WORK ORDER => Exactly reproduce the line containing "Image resolution: width=1626" together with every line after it, through the end of the entries, and give nothing more.

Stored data
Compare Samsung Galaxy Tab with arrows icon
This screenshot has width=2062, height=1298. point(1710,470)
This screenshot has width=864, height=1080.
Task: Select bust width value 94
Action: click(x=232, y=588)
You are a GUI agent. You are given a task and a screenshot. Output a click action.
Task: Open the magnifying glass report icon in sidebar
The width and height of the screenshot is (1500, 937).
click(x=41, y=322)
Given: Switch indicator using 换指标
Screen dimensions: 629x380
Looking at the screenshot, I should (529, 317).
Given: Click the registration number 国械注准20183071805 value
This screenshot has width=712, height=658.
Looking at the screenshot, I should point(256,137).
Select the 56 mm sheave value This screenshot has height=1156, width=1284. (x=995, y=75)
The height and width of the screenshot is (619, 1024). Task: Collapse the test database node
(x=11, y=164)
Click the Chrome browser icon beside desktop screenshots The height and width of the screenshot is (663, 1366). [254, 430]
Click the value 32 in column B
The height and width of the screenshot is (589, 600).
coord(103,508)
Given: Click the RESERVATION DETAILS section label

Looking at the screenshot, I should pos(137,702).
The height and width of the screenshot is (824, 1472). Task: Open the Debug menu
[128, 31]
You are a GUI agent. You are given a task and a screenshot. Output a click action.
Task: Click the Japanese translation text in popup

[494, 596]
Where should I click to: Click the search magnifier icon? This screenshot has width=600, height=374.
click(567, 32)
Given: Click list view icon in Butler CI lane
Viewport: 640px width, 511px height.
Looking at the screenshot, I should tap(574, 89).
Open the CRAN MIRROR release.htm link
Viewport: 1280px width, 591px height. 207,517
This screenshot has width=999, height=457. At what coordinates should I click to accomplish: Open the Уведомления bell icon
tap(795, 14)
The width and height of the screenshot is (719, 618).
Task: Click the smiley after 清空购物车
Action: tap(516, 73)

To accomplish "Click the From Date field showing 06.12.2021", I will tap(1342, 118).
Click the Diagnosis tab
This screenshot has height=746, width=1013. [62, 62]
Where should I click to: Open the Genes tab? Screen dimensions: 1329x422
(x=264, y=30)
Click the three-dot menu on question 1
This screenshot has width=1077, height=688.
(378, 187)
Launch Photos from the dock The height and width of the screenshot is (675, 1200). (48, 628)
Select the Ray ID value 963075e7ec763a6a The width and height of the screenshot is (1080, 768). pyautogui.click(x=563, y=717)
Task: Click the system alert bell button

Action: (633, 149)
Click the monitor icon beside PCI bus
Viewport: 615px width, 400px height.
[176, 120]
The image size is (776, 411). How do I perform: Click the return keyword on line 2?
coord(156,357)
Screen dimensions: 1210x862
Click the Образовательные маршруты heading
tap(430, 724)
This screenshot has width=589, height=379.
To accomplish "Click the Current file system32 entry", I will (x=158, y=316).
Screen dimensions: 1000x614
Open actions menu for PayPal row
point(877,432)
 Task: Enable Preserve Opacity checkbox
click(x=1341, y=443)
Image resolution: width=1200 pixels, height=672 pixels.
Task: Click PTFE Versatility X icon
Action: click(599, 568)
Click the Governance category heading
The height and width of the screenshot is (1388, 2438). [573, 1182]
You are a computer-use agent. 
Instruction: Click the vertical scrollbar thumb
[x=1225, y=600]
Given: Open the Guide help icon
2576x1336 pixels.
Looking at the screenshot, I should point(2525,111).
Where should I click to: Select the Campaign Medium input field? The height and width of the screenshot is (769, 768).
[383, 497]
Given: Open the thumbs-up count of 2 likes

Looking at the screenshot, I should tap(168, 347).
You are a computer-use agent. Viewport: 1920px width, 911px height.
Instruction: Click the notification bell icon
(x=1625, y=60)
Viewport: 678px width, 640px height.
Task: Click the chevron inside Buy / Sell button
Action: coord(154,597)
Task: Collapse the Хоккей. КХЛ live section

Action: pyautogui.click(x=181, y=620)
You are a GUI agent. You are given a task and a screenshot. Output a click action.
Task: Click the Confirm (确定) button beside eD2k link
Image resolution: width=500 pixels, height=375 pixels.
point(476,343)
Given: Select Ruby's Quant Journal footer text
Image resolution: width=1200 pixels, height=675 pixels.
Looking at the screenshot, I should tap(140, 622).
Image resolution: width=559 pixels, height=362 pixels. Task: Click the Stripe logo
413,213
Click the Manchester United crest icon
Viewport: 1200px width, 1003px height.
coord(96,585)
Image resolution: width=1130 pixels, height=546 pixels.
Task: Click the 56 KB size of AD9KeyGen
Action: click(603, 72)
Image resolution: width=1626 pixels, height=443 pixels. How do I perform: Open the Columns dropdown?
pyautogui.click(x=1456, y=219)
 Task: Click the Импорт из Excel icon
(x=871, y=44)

RESULT FOR THIS EXERCISE =>
Image resolution: width=1626 pixels, height=443 pixels. How do I perform: Open the Columns dropdown?
pyautogui.click(x=1456, y=219)
 Task: Click the Импорт из Excel icon
(x=871, y=44)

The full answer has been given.